◆ **Written problem**:
Return each line of the items below that contains the word "green"; letter case must match.

>> Start

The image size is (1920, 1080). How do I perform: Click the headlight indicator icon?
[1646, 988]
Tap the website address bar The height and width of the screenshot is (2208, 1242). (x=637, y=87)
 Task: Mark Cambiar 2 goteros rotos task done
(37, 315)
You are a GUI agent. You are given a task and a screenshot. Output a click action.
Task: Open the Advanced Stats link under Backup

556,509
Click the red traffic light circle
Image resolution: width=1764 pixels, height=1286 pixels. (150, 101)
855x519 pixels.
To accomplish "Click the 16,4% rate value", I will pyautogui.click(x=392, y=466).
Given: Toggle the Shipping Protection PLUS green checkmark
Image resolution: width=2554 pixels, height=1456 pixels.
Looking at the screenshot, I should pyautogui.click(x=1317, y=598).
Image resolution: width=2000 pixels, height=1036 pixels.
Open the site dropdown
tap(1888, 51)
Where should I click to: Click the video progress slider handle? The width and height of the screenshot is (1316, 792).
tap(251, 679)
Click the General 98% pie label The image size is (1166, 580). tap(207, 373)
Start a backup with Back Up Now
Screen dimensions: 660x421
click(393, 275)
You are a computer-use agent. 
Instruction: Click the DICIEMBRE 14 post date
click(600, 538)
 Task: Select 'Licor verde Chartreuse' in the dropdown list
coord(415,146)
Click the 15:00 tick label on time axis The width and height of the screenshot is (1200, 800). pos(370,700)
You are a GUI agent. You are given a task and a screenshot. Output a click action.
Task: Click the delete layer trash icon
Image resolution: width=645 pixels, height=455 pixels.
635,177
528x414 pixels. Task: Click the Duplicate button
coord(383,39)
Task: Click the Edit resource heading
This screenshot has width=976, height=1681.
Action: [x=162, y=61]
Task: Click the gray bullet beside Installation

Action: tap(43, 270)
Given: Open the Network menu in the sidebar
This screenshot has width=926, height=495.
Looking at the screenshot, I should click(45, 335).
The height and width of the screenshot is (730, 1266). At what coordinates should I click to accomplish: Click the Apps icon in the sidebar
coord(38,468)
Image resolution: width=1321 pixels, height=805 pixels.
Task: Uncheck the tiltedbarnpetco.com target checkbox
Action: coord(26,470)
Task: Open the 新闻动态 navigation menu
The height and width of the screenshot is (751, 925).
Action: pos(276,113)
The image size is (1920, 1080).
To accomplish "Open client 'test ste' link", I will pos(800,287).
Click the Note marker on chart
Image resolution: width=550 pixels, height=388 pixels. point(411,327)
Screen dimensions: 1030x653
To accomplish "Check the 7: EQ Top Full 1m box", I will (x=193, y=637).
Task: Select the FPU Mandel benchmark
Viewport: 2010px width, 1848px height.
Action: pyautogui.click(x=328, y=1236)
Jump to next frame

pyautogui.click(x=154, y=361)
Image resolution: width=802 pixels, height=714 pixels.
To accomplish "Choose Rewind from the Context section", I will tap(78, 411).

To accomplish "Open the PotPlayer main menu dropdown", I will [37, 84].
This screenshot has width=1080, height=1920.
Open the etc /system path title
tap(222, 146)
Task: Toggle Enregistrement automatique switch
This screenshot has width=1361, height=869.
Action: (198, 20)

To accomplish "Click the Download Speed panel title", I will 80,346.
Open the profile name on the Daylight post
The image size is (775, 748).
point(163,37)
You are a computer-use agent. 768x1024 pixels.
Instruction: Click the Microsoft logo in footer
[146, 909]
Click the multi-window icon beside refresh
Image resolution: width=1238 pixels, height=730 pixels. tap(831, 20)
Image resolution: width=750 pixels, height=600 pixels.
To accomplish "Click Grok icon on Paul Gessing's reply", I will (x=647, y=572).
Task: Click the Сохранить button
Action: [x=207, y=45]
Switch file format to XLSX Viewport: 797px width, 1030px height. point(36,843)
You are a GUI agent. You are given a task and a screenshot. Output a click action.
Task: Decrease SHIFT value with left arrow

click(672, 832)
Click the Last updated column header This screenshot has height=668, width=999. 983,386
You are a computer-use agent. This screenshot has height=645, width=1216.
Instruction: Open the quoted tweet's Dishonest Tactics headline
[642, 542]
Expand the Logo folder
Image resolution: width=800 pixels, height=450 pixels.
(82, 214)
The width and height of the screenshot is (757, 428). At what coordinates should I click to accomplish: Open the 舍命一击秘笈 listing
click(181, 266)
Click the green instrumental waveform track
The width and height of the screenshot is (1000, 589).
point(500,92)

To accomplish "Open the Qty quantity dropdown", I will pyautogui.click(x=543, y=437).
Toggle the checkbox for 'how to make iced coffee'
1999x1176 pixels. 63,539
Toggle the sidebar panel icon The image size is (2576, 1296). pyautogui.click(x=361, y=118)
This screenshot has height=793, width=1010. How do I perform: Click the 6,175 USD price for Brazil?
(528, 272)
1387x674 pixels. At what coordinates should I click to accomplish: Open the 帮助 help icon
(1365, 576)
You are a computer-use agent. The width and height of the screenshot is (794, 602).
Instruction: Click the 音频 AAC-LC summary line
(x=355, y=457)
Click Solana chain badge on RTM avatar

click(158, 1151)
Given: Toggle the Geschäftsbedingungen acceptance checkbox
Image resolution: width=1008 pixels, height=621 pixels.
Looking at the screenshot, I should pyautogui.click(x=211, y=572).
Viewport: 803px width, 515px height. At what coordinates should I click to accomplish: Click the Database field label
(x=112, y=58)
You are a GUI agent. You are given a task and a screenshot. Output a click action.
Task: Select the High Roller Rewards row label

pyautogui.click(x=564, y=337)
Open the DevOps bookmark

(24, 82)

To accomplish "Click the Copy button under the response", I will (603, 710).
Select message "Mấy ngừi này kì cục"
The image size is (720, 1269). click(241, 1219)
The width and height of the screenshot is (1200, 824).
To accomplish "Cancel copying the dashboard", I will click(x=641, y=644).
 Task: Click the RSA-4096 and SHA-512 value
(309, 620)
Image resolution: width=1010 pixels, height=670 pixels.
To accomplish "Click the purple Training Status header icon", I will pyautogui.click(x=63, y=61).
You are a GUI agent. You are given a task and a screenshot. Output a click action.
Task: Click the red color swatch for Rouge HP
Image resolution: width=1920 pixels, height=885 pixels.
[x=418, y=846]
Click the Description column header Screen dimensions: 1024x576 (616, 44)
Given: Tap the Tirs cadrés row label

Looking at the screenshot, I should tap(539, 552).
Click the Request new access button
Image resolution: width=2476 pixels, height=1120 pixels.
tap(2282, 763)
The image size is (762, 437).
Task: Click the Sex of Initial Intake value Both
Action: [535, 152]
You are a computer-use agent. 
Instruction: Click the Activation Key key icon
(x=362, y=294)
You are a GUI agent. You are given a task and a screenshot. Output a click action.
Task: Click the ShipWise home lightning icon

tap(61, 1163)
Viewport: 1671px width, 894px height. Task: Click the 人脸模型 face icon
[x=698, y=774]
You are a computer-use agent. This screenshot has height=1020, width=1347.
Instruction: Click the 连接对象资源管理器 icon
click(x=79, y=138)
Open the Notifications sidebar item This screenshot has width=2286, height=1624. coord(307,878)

>> End

◆ **Written solution**:
Given: Toggle the Shipping Protection PLUS green checkmark
Click the green instrumental waveform track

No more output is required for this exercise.